● **Source passage**
COVID-19 infection may be part of a “perfect storm” for Parkinson disease

Oct 23, 2020

Can COVID-19 infection increase the risk of developing Parkinson disease?

That's the question posed by a new commentary published in the journal Trends in Neurosciences, which explores three known case studies of people developing Parkinson disease-like symptoms in the weeks following infection with SARS-CoV-2, the virus that causes COVID-19. While rare, these cases provide important insights into potential long-term implications of infections.

The commentary was co-authored by Patrik Brundin MD PhD of Van Andel Institute, Avindra Nath MD of the National Institute of Neurological Disorders and Stroke of the National Institutes of Health, and J David Beckham MD of University of Colorado.

"As we continue to grapple with the COVID-19 pandemic today, we also must consider its implications for the future," Brundin said. "Evidence is mounting that the side effects of COVID-19 infection, such as inflammation and damage to the vascular system, could lay the foundation for development of Parkinson disease. COVID-19 is clearly a major and ongoing public health threat, but the consequences of infection may end up being with us for years and decades to come."

Parkinson disease is a multi-system disorder that begins years or even decades before its hallmark movement-related symptoms appear. Growing evidence suggests Parkinson disease arises from a complex mix of factors that vary from person to person, including age, genetic predisposition, history of infections, and exposure to certain environmental factors such as pollution or pesticides.

Viral infections in particular may play a role in triggering the earliest stages of Parkinson disease by setting off a cascade that results in the death of brain cells that produce dopamine, a vital chemical messenger whose absence leads to movement issues such as freezing and tremor.

The three cases referenced in the commentary occurred in people without a family history of Parkinson disease and without any known early Parkinson disease symptoms. Two saw an improvement in their Parkinson-like symptoms following treatment with traditional Parkinson disease medications that replenish dopamine; the third recovered spontaneously. Although these medications treat symptoms, they often have challenging side effects and do not slow or stop Parkinson disease progression.

"SARS-CoV-2 is considered a respiratory virus, however, its virulence and pathogenic potential particularly for neurological complications continues to surprise us," Nath said. "Some patients can develop severe neurological manifestations despite mild respiratory symptoms."

Based on evidence from the case studies and what is known about the mechanisms underpinning Parkinson disease, Brundin, Nath, and Beckham suggest three possible ways that COVID-19 infection could contribute to Parkinson disease onset:

COVID-19 is linked to blood clots and other problems with the vascular system, including in the brain. These vascular insults could cause damage to the area of the brain that produces dopamine, which subsequently could result in a loss of dopamine that mirrors Parkinson disease.

There is a demonstrated link between chronic inflammation and Parkinson disease. It is possible that severe inflammation resulting from COVID-19 could trigger brain inflammation and cell death associated with Parkinson disease.

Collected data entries

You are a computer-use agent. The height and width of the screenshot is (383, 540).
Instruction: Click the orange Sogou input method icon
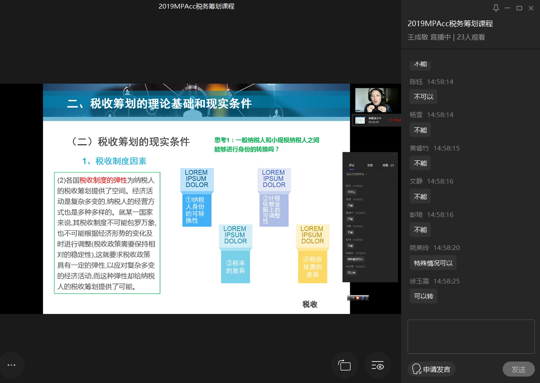[357, 298]
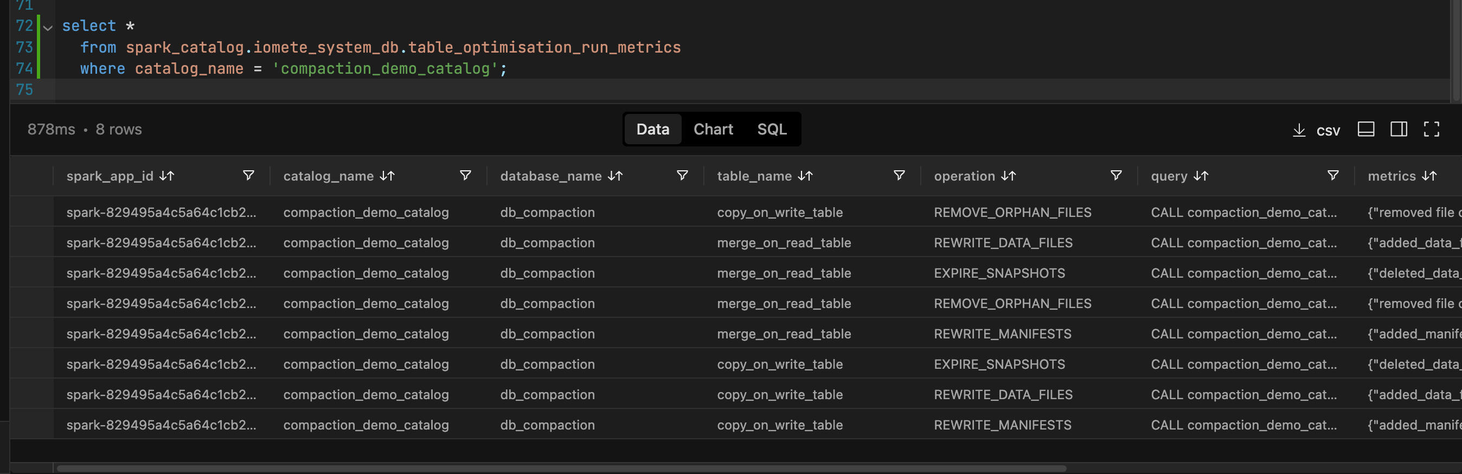Sort by spark_app_id column

166,176
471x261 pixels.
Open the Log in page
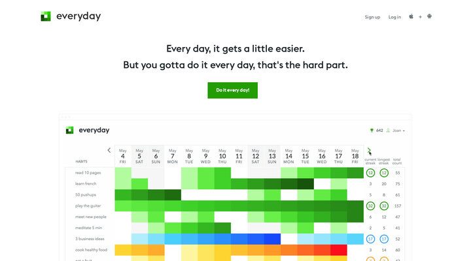(394, 17)
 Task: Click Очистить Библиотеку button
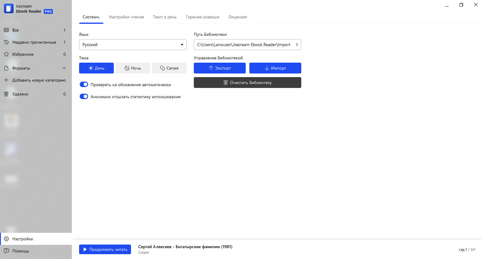click(x=248, y=83)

● **Required work**
**a.** In the COVID-19 and Parkinson article, which journal published the new commentary?
**b.** Reproduce the COVID-19 and Parkinson article from "Viral infections in" through "Parkinson disease progression.".
The records are separate from the COVID-19 and Parkinson article.

● **Per-task outputs**
**a.** Trends in Neurosciences

**b.**
Viral infections in particular may play a role in triggering the earliest stages of Parkinson disease by setting off a cascade that results in the death of brain cells that produce dopamine, a vital chemical messenger whose absence leads to movement issues such as freezing and tremor.

The three cases referenced in the commentary occurred in people without a family history of Parkinson disease and without any known early Parkinson disease symptoms. Two saw an improvement in their Parkinson-like symptoms following treatment with traditional Parkinson disease medications that replenish dopamine; the third recovered spontaneously. Although these medications treat symptoms, they often have challenging side effects and do not slow or stop Parkinson disease progression.